§ **Set problem**: Update the part of the items that opens with the line containing "The image size is (600, 1117)." and closes with the line containing "Click the photo caption" by changing "option circle" to "option button" and leaving everything else unchanged.

(Word and element pointing entries)
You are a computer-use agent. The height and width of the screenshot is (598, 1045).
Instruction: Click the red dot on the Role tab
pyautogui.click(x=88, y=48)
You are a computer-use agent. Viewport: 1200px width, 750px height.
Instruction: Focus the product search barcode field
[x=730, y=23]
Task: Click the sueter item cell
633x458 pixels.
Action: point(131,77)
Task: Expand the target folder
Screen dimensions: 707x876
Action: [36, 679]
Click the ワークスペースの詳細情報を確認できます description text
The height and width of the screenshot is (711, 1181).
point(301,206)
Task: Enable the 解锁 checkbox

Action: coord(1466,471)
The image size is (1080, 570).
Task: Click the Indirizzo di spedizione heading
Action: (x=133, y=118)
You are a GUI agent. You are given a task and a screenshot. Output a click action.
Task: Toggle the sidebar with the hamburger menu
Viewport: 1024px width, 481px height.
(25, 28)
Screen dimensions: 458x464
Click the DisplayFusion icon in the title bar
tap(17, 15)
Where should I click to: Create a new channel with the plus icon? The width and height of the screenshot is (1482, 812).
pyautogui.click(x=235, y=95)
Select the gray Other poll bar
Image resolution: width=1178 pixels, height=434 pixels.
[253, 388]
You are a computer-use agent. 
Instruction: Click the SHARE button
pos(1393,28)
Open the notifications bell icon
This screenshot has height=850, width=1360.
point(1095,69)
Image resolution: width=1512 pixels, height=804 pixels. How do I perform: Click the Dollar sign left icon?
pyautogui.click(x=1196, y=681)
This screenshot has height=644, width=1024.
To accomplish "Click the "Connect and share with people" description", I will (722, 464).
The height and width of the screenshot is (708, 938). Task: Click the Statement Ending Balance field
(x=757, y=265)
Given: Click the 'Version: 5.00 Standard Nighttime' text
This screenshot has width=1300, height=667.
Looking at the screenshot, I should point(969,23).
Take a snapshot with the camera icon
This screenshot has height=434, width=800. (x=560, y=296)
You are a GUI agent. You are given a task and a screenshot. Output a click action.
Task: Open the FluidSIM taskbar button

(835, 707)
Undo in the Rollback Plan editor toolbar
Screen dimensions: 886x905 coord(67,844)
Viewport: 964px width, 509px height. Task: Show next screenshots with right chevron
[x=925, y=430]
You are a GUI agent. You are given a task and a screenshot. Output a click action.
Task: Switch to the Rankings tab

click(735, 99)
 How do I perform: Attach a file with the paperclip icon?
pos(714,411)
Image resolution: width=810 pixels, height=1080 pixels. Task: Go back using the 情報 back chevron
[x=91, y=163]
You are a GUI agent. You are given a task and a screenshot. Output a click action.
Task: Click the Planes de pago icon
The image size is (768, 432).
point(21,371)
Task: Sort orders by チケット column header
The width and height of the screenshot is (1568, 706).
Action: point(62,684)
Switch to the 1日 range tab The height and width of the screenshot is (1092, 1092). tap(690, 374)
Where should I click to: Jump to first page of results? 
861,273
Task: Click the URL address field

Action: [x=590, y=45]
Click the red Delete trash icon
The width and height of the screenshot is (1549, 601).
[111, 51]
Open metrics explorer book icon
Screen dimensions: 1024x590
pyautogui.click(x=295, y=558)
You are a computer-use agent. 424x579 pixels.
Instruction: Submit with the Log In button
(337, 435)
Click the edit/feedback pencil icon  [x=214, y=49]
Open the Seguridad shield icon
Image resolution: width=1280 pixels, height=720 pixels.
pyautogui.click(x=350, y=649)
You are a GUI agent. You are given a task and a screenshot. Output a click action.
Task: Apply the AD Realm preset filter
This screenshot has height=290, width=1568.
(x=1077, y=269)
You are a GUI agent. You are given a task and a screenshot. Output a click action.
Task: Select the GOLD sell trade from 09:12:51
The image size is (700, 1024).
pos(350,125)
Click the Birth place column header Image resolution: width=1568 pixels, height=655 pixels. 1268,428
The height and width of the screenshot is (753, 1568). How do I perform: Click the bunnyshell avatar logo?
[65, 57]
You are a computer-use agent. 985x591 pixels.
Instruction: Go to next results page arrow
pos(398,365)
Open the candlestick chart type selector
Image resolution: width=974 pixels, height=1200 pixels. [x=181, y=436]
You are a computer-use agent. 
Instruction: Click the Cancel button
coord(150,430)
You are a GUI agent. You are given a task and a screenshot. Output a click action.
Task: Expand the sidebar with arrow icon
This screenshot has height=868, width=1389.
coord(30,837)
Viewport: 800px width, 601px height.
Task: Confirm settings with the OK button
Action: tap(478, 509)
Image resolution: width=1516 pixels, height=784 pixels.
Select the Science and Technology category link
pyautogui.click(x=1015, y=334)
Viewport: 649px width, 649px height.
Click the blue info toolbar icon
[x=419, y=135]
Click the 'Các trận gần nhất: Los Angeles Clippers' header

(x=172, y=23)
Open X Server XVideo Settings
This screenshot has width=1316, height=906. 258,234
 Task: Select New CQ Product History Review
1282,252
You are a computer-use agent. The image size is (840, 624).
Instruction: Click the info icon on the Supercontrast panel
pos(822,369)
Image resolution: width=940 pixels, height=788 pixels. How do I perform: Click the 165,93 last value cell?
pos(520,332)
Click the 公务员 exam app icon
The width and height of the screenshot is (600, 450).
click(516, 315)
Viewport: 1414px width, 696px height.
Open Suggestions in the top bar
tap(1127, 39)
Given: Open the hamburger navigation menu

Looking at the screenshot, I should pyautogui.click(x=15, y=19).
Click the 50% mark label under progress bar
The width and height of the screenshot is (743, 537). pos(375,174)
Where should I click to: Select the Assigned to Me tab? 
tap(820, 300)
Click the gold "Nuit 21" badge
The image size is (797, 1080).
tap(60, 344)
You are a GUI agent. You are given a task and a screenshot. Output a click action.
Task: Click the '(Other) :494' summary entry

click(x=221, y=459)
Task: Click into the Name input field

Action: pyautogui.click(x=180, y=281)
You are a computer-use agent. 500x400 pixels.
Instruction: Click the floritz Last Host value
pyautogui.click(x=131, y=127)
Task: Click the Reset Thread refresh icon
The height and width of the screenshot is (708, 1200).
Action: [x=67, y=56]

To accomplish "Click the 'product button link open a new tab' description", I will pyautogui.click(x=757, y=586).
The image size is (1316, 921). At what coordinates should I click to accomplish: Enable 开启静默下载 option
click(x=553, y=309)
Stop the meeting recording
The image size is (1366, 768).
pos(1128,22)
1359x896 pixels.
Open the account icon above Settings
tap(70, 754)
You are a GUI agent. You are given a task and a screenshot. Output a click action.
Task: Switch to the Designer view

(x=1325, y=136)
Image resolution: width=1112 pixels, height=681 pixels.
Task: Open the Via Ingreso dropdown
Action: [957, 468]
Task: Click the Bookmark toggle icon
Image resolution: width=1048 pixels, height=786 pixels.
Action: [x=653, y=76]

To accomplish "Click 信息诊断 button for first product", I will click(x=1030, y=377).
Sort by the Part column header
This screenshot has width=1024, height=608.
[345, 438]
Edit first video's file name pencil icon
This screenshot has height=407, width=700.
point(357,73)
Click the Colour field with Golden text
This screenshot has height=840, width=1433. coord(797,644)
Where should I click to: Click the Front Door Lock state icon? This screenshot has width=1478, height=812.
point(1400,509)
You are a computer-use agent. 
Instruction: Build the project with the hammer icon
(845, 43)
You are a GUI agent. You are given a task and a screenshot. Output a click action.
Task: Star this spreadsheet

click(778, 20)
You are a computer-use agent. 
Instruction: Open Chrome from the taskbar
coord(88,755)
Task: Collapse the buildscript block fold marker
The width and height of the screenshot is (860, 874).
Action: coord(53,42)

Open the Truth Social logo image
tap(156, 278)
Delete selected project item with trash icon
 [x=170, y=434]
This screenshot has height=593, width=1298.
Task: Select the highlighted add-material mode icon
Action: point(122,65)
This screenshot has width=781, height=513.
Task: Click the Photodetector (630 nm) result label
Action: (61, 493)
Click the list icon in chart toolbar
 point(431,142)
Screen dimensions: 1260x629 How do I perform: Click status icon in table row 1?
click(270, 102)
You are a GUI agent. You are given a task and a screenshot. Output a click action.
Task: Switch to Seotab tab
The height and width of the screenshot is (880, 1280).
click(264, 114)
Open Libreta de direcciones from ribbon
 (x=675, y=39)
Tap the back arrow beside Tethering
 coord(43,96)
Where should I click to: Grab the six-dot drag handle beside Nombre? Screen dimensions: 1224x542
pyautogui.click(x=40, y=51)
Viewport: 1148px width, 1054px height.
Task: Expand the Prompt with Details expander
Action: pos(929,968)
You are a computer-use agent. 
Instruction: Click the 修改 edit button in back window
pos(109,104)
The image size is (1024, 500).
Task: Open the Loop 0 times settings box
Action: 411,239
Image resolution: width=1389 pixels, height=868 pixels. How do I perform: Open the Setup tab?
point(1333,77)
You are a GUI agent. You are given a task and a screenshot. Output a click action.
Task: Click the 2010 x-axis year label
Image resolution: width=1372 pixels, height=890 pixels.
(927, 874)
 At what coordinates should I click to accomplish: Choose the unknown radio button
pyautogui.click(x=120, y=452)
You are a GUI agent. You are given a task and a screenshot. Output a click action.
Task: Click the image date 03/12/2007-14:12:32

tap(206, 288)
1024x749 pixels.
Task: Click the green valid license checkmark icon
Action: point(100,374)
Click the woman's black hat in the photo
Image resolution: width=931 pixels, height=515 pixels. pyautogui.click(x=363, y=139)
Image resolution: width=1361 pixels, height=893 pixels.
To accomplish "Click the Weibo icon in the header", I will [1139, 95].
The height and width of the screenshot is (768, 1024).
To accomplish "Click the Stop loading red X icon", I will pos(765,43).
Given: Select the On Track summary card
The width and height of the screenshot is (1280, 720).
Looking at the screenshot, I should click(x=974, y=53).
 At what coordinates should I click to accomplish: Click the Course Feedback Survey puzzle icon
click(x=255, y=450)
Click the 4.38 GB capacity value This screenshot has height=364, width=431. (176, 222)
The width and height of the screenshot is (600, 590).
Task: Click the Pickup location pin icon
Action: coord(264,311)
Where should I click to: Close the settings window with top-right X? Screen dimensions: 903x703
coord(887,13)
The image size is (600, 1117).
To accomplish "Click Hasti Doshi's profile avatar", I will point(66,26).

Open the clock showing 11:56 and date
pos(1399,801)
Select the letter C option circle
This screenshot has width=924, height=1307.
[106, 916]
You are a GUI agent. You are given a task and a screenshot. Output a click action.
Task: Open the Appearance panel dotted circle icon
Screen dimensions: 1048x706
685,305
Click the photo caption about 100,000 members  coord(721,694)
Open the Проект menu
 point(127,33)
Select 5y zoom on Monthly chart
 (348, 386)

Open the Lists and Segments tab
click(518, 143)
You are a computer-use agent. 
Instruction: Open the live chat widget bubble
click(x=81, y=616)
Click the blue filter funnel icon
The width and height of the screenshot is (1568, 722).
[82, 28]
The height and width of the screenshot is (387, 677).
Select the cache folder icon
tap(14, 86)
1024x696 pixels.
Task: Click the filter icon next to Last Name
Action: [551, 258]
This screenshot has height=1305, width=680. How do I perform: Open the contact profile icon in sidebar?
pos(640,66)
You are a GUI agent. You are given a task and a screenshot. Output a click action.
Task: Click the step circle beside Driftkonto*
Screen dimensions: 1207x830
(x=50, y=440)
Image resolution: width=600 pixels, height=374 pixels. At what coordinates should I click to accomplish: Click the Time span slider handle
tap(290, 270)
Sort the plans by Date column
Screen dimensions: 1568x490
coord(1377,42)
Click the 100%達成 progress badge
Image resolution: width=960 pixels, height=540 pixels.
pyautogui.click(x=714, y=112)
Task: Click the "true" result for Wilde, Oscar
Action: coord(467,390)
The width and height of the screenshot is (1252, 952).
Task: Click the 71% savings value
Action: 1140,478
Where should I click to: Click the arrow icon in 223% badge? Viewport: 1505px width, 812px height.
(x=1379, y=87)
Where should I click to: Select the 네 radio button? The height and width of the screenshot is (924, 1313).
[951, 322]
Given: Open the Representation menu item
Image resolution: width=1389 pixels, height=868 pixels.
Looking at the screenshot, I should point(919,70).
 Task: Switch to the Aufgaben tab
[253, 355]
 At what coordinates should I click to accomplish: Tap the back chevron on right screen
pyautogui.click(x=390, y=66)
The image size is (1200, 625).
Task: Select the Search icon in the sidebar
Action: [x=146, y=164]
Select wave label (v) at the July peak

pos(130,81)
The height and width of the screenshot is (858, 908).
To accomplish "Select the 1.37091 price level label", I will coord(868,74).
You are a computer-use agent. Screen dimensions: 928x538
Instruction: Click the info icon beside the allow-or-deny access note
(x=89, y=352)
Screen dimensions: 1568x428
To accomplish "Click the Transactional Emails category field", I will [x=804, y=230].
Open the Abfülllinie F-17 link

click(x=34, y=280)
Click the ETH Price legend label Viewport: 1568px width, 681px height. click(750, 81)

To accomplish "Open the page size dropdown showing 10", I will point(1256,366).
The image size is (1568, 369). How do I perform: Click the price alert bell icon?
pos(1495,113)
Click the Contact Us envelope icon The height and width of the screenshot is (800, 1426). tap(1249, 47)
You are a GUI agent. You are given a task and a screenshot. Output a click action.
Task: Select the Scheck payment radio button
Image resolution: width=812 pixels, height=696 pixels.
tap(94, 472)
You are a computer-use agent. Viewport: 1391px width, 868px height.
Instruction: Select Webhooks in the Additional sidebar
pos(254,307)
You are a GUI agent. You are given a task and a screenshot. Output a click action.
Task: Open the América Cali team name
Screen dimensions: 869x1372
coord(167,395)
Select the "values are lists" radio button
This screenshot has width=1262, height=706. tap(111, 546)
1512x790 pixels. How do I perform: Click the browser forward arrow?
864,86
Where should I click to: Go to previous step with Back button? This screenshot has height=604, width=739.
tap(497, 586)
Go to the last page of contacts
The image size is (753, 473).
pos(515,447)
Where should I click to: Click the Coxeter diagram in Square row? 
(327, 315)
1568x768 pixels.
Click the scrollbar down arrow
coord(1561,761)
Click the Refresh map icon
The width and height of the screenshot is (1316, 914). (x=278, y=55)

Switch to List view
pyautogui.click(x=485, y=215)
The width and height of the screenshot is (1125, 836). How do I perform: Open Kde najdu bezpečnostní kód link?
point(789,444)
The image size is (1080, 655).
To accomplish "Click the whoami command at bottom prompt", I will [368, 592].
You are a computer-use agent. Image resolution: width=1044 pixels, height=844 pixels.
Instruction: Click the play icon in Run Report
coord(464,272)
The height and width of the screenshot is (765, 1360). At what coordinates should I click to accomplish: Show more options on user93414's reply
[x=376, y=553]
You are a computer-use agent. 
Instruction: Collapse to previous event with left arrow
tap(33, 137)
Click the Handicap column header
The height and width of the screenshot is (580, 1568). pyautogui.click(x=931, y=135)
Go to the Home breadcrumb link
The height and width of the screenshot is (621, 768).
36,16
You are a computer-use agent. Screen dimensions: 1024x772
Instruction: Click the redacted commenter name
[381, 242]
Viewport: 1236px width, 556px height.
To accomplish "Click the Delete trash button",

§ **Correct output**:
The image size is (600, 1117).
To accomplish "Click Hasti Doshi's profile avatar", I will point(66,26).

Open the clock showing 11:56 and date
pos(1399,801)
Select the letter C option button
This screenshot has width=924, height=1307.
[106, 916]
You are a GUI agent. You are given a task and a screenshot. Output a click action.
Task: Open the Appearance panel dotted circle icon
Screen dimensions: 1048x706
685,305
Click the photo caption about 100,000 members  coord(721,694)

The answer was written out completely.